Examples of these problems are shown in Example 6-13. The first two show warning messages produced on FreeBSD and the final entry shows a buggy telnet client on AIX 4.3.
v6host% rsh www.example.com echo hello connect to address 2001:db8::3210: Connection refused Trying 10.11.12.15... hello v6noroute% ssh www.example.com ssh: connect to address 2001:db8::3210 port 22: No route to host [email protected]'s password: Last login: Wed Oct 23 16:04:03 2002 from v6host www.example.com% aix% telnet www.example.com Trying... telnet: connect: No route to host aix% telnet 10.11.12.15 Trying... Connected to 10.11.12.15. Escape character is '^]'. FreeBSD/i386 (www.example.com) login:
Note that IPv4 only users should never see any of these problems, as they will ignore IPv6 entries in the DNS.
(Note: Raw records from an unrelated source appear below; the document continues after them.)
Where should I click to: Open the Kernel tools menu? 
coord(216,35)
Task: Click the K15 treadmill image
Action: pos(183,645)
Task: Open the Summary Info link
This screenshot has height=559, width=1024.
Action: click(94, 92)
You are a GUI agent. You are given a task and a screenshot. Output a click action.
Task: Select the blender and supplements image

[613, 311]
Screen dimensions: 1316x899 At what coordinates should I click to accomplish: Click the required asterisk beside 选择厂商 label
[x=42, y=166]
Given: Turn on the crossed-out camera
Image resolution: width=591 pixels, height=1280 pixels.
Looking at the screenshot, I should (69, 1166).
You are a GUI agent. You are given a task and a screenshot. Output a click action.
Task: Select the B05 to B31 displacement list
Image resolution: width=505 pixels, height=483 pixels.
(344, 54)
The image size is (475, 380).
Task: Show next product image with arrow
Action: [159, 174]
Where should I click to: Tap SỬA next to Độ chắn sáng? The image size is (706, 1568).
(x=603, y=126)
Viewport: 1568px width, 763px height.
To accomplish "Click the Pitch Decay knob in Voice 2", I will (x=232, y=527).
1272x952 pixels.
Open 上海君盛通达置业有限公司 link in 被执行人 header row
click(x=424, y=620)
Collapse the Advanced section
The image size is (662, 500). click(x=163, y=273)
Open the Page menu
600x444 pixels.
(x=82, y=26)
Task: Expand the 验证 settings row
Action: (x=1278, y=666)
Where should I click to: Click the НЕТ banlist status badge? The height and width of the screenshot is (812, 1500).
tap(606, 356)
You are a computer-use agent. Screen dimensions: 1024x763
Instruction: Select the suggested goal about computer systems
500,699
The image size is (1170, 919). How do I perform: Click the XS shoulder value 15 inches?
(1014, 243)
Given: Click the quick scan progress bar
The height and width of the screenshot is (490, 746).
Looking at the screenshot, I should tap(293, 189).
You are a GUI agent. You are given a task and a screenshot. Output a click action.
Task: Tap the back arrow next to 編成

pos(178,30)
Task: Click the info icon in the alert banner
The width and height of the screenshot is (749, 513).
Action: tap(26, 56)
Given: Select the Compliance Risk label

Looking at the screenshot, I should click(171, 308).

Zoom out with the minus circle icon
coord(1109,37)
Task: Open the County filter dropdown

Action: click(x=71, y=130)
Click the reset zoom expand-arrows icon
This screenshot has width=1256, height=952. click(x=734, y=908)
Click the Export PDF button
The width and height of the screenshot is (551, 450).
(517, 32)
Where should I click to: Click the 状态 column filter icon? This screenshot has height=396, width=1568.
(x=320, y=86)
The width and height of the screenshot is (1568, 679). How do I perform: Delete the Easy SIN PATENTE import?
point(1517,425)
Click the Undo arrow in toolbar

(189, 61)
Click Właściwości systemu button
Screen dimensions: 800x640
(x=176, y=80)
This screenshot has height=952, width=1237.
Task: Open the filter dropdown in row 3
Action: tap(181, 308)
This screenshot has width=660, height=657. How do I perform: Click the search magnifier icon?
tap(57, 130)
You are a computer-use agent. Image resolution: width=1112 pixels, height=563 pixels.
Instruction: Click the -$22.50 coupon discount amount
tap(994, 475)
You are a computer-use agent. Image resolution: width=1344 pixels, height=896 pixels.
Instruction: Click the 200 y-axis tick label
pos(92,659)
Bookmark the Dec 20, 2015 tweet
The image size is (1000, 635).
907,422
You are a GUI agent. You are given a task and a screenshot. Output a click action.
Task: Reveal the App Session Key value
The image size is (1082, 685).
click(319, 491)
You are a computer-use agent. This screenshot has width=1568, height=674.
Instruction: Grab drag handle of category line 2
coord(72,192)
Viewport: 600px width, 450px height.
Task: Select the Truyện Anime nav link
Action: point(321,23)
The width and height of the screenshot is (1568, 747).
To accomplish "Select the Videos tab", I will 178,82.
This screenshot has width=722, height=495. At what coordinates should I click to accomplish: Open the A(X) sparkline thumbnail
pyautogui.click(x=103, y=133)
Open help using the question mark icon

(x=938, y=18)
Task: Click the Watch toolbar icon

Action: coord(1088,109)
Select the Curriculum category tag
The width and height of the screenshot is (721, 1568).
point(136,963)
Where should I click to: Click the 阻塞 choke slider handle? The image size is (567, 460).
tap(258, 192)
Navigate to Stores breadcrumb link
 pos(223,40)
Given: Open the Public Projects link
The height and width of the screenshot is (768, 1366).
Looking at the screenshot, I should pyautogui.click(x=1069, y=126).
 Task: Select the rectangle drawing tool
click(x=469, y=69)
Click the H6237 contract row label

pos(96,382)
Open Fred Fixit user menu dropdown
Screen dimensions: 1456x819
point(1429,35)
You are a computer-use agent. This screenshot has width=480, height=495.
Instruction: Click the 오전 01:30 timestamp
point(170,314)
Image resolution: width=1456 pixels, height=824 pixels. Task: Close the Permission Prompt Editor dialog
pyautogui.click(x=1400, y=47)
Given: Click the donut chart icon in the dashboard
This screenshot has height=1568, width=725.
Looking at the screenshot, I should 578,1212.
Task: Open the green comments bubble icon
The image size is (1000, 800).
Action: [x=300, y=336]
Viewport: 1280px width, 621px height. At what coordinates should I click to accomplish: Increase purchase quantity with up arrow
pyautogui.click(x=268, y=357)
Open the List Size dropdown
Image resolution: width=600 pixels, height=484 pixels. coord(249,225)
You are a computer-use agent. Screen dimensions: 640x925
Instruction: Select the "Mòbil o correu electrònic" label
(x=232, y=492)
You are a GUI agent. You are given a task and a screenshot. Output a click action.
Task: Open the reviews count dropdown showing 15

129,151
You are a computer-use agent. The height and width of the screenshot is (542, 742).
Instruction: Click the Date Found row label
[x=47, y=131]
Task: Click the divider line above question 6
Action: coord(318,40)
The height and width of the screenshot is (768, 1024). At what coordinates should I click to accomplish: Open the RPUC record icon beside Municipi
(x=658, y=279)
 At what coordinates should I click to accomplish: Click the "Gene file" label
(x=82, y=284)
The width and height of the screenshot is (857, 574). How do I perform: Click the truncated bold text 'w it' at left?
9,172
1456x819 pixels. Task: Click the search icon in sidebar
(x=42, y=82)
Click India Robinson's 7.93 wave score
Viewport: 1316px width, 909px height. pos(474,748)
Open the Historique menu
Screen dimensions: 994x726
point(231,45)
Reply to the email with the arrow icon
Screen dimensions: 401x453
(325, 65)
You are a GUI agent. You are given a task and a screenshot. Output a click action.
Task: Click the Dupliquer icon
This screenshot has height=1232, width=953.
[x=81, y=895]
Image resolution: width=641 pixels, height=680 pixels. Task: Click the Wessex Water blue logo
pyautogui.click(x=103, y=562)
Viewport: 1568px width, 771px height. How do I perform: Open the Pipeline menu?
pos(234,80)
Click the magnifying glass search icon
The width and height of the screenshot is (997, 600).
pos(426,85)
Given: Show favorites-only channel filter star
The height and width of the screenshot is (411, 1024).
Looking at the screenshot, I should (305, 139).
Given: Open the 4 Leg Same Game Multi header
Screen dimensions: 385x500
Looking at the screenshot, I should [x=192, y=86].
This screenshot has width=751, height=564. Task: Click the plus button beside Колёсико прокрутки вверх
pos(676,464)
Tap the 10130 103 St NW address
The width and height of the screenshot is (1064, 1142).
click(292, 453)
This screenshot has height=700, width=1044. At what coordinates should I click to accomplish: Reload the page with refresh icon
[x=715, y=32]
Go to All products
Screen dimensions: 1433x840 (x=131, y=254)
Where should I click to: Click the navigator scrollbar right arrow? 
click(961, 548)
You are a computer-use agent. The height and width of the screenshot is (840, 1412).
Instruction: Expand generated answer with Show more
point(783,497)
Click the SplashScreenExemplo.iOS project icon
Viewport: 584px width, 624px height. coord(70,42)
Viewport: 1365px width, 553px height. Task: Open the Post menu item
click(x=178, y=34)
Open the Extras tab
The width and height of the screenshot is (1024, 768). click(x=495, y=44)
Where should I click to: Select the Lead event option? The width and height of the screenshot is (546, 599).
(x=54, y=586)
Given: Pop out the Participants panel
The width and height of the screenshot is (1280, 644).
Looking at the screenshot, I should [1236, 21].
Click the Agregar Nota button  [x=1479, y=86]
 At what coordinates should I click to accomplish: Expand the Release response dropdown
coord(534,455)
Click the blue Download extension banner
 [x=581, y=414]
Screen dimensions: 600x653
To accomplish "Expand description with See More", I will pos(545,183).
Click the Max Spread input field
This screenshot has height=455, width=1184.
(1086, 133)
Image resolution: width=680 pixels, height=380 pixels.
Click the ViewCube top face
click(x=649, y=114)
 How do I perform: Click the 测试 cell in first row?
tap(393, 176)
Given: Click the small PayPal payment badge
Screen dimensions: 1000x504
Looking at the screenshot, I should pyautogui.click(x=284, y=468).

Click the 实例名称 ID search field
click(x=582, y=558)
It is also worth checking that your DNS Secondary servers support any new record types you are using. AAAA records are supported by most nameservers, so this shouldn’t be a problem. Some of the more exotic types, such as A6, might not be supported—this could result in a secondary nameserver becoming “lame.”
One other interesting question is the topic of updating
addresses that you put in the DNS. In the case of static manual
addressing or static DHCPv6 the addresses can be managed in the same
way as IPv4 addresses always have been, because they are presumed
constant enough to advertise.[6] However, if you are using IPv6 autoconfiguration then
address changes may be more frequent—a change of Ethernet card or
motherboard may result in a change of address. It may be
particularly important to consider this when the address will be
written in a configuration file. For example, to fully update an NS
record you may have to contact a local registrar to update glue.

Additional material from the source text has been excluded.